• [AIM OF THE TASK] Please swap "Sign in" for "Log in" in the lines between the one holding "This screenshot has height=892, width=1837." and the one holding "Click the Sign in link", inclusive. Return only those lines, with everything else left as it is.
──────── EXERCISE INPUT ────────
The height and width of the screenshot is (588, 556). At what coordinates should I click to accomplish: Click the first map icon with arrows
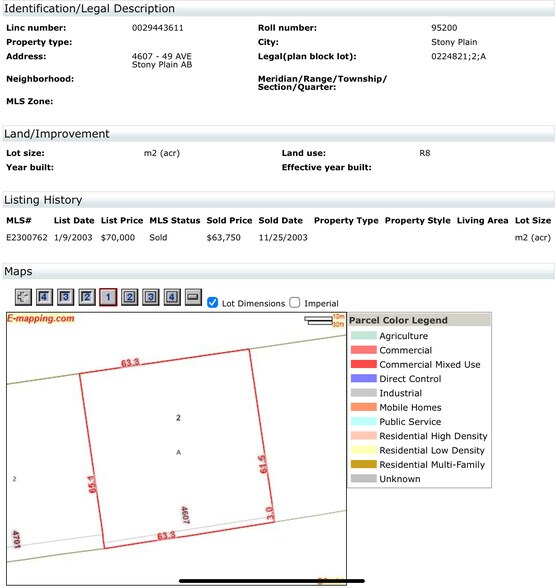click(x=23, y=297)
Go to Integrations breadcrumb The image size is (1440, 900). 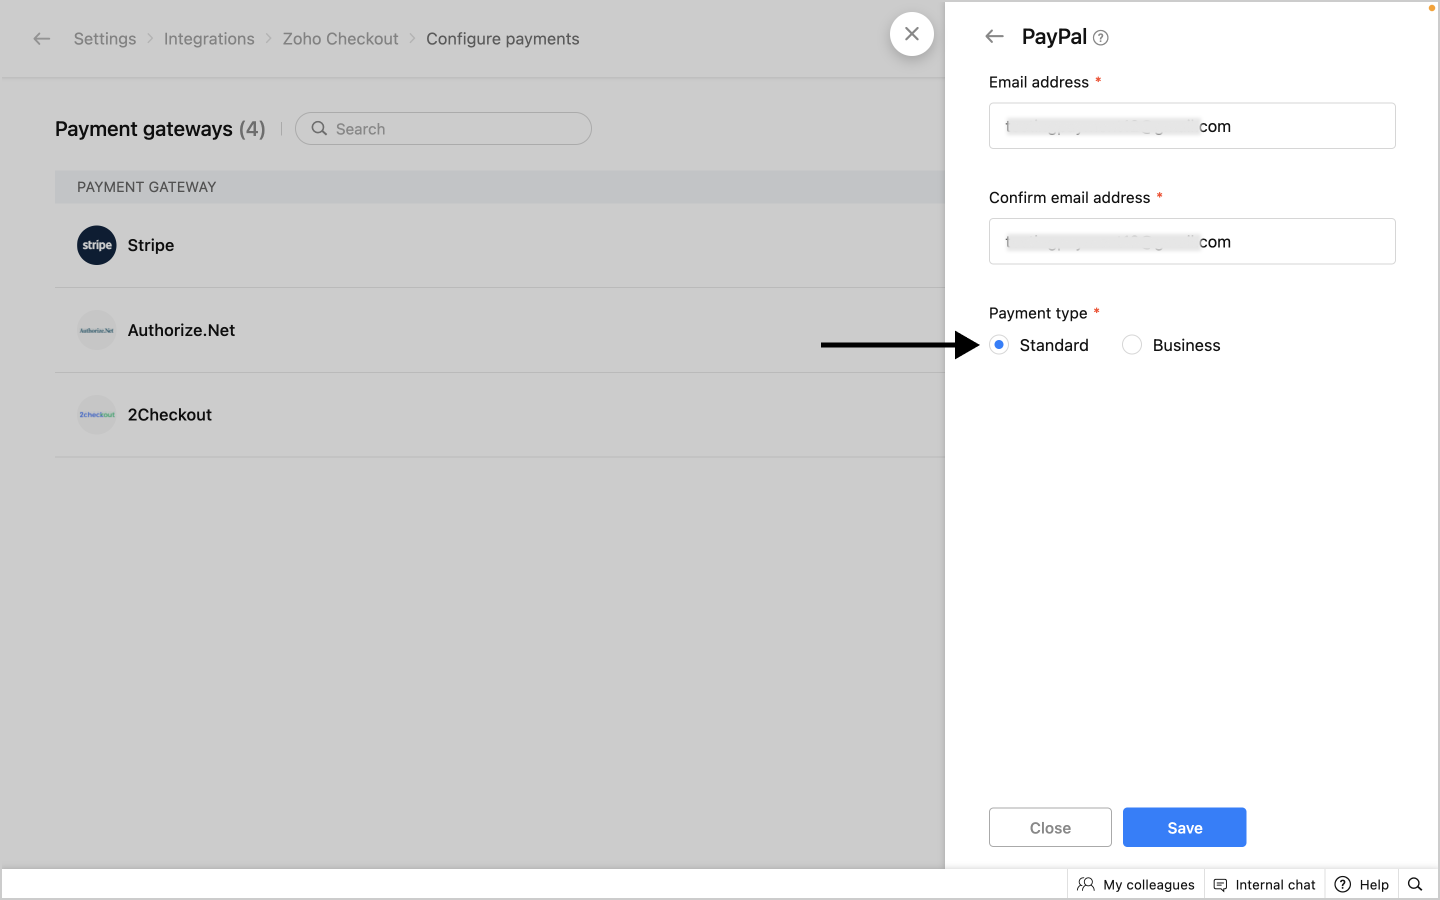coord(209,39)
────────
──────── EXERCISE INPUT ────────
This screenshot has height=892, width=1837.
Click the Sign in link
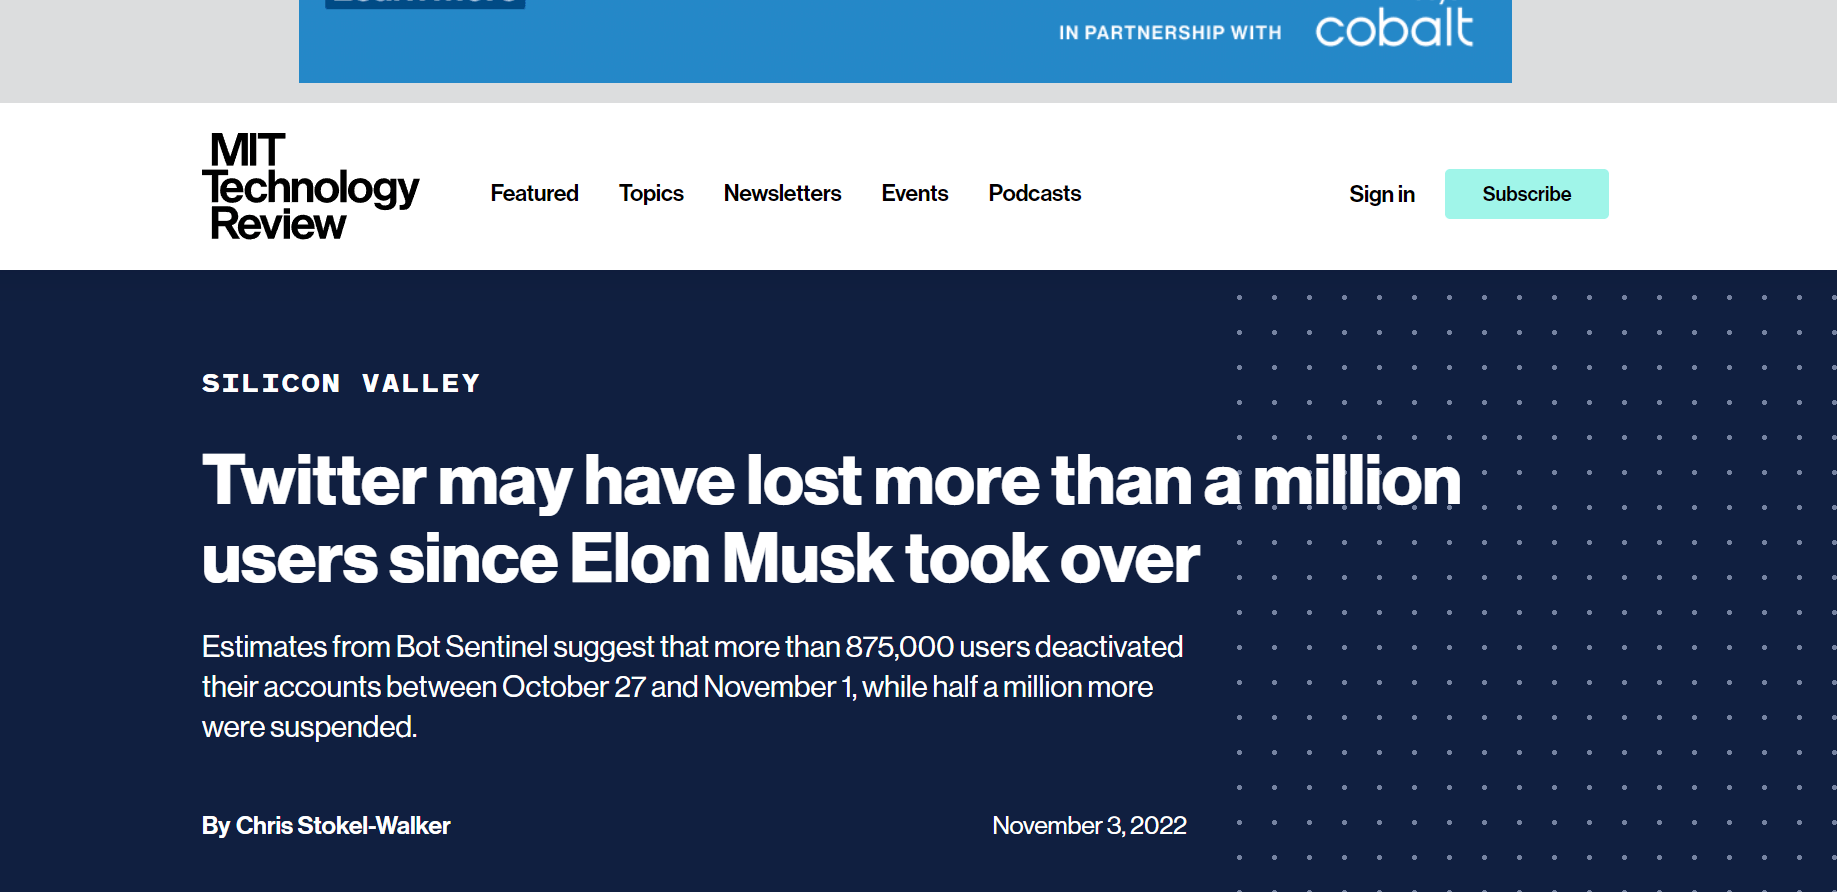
────────
• [EXERCISE SOLUTION]
This screenshot has height=892, width=1837.
Click the Log in link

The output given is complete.